Work to complete - Retype the entries exactly; omit all pictures.

Collected data:
>>>>

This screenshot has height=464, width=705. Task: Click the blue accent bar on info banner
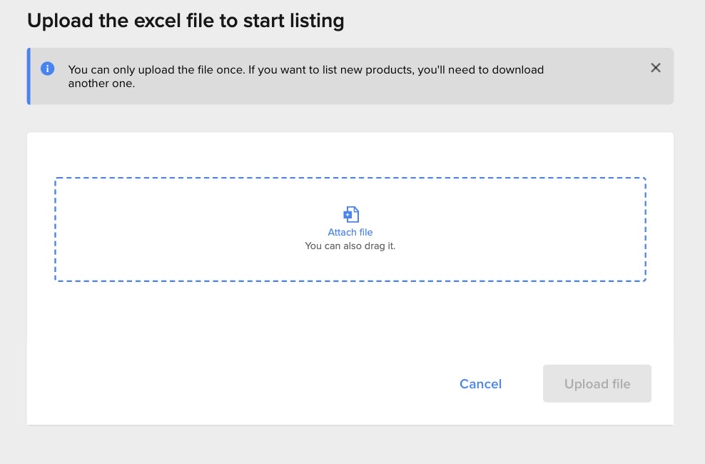pyautogui.click(x=29, y=76)
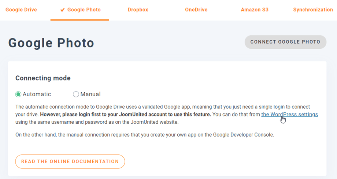
Task: Click Read the Online Documentation button
Action: [70, 161]
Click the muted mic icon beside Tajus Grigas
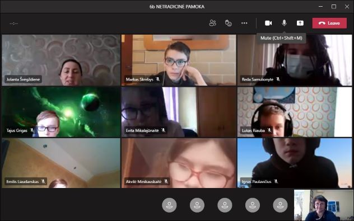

<<<<

Written solution -
This screenshot has height=464, width=705. Task: Click the blue accent bar on info banner
pyautogui.click(x=29, y=76)
Task: Click Read the Online Documentation button
Action: [70, 161]
Click the muted mic icon beside Tajus Grigas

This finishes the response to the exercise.